Can you set down the lines below word for word, starting from the first one and stopping after the line that contains "Click the wrench icon 324,268"?

+++ WORKING DATA

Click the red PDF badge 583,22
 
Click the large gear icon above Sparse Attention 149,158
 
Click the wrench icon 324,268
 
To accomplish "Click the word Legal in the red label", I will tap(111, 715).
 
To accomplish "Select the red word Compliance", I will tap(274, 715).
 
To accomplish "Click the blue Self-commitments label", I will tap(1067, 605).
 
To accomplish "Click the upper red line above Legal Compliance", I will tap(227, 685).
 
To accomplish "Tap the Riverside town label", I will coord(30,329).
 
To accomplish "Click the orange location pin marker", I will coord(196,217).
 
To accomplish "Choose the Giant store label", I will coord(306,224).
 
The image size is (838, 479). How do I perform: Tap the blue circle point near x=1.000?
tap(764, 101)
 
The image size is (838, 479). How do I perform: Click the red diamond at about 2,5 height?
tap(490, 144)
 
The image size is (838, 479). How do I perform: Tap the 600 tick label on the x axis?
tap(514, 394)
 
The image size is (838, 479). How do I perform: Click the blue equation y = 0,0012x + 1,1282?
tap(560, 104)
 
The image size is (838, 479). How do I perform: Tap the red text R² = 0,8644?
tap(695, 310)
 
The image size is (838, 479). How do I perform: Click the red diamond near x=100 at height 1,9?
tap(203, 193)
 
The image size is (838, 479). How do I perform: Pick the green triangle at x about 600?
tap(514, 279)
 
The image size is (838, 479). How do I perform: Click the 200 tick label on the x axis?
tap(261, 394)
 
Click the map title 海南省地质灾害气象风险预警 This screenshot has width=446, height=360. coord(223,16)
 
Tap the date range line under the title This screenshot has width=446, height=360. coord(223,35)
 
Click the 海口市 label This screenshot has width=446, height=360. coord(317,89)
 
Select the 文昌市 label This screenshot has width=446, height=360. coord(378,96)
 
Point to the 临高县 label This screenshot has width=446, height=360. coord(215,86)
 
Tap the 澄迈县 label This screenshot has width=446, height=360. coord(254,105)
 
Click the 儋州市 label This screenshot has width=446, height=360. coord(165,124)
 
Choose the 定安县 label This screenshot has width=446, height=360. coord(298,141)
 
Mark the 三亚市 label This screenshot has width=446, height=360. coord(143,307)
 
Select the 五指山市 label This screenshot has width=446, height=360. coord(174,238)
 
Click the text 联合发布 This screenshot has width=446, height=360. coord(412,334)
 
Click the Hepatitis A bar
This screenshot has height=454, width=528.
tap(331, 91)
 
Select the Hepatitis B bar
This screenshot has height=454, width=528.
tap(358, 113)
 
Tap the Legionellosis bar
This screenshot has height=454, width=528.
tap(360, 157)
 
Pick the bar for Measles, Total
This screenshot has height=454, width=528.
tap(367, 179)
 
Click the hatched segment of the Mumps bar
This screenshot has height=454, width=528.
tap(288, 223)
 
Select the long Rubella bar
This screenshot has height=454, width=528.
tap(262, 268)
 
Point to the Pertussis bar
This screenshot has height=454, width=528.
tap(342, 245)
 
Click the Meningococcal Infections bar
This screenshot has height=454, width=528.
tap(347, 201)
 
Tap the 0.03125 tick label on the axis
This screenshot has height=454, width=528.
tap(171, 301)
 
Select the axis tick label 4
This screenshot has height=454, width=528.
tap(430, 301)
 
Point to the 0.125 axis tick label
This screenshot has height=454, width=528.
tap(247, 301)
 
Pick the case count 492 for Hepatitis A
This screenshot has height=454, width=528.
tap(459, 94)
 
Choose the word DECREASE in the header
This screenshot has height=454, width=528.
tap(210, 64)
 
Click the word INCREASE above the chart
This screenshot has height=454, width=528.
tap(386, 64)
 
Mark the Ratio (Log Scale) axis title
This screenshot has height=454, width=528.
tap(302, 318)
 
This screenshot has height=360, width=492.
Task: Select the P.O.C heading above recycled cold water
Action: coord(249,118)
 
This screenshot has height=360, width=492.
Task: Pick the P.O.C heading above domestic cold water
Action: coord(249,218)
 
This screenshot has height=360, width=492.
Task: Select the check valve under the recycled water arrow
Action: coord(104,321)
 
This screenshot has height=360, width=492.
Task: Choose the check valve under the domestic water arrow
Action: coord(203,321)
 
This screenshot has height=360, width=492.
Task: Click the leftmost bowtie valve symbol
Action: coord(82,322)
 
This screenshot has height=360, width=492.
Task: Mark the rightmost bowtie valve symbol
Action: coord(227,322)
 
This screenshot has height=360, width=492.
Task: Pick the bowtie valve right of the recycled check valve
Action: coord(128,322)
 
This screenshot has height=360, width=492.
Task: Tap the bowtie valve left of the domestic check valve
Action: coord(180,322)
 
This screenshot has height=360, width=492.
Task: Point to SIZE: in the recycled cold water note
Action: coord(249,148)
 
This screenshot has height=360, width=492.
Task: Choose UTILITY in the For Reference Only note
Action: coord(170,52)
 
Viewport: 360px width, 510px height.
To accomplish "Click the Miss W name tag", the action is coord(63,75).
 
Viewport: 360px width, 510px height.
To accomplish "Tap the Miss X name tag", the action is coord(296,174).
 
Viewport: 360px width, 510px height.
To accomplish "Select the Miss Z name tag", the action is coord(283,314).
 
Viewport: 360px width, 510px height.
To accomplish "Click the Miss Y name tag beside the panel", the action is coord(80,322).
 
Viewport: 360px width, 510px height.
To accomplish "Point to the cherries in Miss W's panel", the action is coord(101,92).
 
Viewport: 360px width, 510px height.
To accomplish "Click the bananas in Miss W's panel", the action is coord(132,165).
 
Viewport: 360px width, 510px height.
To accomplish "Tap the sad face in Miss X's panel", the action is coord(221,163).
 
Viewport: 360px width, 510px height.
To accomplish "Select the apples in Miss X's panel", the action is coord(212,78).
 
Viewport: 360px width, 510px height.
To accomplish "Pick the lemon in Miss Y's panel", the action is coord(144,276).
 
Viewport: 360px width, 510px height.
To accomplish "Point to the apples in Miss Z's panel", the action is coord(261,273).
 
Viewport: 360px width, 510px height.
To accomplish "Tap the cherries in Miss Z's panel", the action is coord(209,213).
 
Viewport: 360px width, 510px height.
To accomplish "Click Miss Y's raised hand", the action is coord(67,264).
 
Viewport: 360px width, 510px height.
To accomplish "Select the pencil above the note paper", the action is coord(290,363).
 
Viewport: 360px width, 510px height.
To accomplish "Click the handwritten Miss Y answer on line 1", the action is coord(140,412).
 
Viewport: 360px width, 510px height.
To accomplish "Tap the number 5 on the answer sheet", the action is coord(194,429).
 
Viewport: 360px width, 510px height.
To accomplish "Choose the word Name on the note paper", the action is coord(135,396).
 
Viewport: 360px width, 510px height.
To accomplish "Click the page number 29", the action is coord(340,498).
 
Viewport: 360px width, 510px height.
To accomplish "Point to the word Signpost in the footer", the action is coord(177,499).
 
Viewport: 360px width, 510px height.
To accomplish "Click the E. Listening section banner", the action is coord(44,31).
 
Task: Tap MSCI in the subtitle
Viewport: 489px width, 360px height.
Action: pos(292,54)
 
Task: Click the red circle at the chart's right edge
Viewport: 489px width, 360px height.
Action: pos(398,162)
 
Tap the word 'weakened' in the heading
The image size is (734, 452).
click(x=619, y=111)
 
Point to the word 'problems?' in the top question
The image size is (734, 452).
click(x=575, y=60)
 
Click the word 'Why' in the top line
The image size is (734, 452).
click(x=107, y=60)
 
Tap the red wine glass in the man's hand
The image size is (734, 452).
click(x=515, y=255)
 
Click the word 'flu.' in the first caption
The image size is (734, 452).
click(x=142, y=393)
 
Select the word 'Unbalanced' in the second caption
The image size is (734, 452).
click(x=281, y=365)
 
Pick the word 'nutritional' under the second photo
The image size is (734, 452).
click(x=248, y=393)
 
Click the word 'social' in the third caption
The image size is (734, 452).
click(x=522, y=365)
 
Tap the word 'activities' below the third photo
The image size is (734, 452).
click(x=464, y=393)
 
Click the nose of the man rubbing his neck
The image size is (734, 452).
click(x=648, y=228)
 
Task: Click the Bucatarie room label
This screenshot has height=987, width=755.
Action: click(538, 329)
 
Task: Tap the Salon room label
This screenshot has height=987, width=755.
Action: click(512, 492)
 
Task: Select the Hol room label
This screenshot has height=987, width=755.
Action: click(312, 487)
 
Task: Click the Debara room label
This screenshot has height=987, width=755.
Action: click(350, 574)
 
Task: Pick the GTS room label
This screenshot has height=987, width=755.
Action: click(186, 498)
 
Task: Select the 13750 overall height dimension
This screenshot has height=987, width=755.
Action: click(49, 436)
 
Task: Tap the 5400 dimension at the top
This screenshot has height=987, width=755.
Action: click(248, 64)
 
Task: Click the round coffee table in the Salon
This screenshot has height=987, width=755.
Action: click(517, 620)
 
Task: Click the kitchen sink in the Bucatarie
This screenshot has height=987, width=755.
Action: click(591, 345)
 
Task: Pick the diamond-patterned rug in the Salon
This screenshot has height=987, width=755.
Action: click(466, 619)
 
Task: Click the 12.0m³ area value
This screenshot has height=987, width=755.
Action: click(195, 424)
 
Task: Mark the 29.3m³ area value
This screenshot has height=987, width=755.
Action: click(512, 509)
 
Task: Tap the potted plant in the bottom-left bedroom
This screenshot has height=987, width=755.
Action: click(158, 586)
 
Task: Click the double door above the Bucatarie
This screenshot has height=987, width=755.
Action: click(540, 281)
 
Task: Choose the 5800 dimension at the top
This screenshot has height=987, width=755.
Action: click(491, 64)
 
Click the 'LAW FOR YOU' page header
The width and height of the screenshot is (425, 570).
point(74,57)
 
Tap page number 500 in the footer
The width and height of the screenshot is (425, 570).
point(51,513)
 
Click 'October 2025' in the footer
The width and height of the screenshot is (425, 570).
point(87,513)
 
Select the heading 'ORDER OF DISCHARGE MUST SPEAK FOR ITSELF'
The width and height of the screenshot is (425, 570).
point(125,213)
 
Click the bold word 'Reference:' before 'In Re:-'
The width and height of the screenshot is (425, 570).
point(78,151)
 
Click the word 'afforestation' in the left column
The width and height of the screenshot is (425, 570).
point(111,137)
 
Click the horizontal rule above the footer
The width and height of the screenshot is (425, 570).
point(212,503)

++++++

### ANSWER TO THIS EXERCISE
Click the red PDF badge 583,22
 
Click the large gear icon above Sparse Attention 149,158
 
Click the wrench icon 324,268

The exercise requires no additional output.